In the Kraken’s first season, 2021–22, what projected to be a dull but mildly effective group of grinders got derailed by a shocking disaster in net. The following year, even if the goalie play didn’t get that much better, some stout blue-lining and a flurry of unexpected sparks on offense shot them up 40 points and all the way into the second round of the playoffs. This year, however, has seen a step back. Joey Daccord has been virtuosic between the pipes after a strong year in the minors, and now that’s what’s keeping Seattle from sinking. The defense, meanwhile, has eroded just a bit, and the scoring of last year looks like a total fluke. What happened?

Well, Jared McCann was a prime candidate for regression after setting a career-high of 40 goals last season, but he’s actually remained the team’s top scorer at only a slightly slowed pace.
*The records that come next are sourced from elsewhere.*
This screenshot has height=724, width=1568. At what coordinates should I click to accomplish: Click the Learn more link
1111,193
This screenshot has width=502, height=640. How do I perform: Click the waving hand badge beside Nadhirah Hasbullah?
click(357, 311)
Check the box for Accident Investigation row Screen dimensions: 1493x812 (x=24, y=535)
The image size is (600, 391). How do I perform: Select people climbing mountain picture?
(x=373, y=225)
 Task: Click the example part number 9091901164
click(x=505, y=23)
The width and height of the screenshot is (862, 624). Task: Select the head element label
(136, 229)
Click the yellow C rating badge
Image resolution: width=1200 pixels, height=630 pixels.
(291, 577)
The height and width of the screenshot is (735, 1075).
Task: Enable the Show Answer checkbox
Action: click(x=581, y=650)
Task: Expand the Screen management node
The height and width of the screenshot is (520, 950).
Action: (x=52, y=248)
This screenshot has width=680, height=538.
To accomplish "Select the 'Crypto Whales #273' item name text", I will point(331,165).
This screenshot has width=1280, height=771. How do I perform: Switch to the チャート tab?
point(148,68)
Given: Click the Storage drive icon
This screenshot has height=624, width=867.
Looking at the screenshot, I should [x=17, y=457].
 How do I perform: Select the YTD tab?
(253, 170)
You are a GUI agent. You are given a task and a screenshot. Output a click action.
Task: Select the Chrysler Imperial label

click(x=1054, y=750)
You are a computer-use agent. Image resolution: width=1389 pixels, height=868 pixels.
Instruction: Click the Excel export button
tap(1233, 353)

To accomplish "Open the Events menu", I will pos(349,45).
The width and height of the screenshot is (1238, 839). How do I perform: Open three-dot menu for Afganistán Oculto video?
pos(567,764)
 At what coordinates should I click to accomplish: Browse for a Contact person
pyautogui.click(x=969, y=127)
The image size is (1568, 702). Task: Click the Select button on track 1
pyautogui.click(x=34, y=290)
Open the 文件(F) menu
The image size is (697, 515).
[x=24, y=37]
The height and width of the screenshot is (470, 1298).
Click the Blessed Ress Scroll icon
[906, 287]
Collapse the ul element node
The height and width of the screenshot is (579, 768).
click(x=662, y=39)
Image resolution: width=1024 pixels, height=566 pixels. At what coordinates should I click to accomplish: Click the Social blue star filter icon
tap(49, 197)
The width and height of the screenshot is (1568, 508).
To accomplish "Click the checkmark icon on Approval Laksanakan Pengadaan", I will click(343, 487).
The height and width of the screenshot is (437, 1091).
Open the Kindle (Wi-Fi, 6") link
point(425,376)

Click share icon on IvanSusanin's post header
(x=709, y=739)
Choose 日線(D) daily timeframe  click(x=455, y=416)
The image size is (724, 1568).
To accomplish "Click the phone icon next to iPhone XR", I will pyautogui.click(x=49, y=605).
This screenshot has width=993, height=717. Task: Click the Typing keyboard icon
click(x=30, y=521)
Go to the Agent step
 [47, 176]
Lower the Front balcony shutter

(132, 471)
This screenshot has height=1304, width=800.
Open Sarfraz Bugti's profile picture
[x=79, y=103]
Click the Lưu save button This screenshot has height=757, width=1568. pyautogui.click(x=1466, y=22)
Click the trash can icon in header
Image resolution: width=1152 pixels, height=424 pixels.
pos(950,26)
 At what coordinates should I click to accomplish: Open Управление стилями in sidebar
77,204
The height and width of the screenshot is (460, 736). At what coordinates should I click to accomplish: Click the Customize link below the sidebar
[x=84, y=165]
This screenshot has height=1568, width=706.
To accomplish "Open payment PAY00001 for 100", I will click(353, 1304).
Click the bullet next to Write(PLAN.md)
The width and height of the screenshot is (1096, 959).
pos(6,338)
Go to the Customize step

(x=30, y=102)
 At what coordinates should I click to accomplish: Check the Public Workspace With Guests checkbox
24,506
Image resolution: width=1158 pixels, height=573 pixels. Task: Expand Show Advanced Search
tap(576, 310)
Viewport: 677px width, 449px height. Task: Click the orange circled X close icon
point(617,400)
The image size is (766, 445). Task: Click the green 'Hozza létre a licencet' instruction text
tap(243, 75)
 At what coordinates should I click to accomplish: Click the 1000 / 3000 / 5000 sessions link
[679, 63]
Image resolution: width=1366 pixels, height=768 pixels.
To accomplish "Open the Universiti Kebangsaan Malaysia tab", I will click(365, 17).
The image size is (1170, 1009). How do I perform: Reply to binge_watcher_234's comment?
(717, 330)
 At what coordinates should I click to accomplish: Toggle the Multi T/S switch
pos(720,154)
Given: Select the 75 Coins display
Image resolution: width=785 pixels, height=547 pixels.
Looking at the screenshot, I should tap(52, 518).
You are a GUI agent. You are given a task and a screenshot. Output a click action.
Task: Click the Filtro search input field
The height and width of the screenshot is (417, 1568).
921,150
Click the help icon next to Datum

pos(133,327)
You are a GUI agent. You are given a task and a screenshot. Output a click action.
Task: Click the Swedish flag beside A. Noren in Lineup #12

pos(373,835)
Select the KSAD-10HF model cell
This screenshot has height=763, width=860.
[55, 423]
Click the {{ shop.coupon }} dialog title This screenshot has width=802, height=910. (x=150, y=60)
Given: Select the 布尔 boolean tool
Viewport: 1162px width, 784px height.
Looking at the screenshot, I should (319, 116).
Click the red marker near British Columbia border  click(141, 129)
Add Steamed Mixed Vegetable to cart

It’s everywhere else that the Kraken have lost ground. Matty Beniers is the crown jewel of the long-term plan, just 21 and coming off a Rookie of the Year win, but after playing 94 games last year he clearly hit a wall, and he’s consigned to the dreaded “flashes of brilliance” as he’s scored just eight times as a sophomore. Sprong, a total out-of-nowhere contributor last season, has been sprung, and the random shots the Kraken took at replacing his production—like former Edmonton underachiever Kailer Yamamoto—haven’t provided meaningful returns. What’s left are some very young players who hopefully have brighter futures, Tye Kartye chief among them; expansion draft remnants like Jaden Schwartz and Jordan Eberle, who didn’t possess that elusive Vegas magic; and some perfectly acceptable guys they’ve maneuvered to get, like Eeli Tolvanen, Tomáš Tatar, or Oliver Bjorkstrand, who just had to suffer through not getting drafted at the all-star game. (They assigned the final four to different teams so nobody had to be officially picked last.)

How does a team manufacture a star? In most cases, you draft and develop, but the Kraken have only been drafting since 2021. Beniers is on the correct track, Shane Wright (2022) is still a mystery, and no other draftees have yet scored a goal for them. Another route is to sign a big-name free agent. The Kraken tried a half-measure of that with André Burakovsky after their first season, but he’s rarely been able to get on the ice at full health. The other option would be lopsidedly winning a trade, like for example the Panthers did to grab Sam Reinhart. Ron Francis has in fact come out ahead on some trades, like the one that netted Sprong and the big draft-pick haul of his first deadline, but not to the extent that can swing his franchise’s fortunes immediately.

Basically, Vegas threw off the whole grading curve for expansion teams, and the Kraken overperforming last season set unrealistic expectations for this one. Building a team from scratch, especially when you do it as deliberately as Seattle has, is time-consuming. Even after three years of construction, the bulk of the work still lies ahead.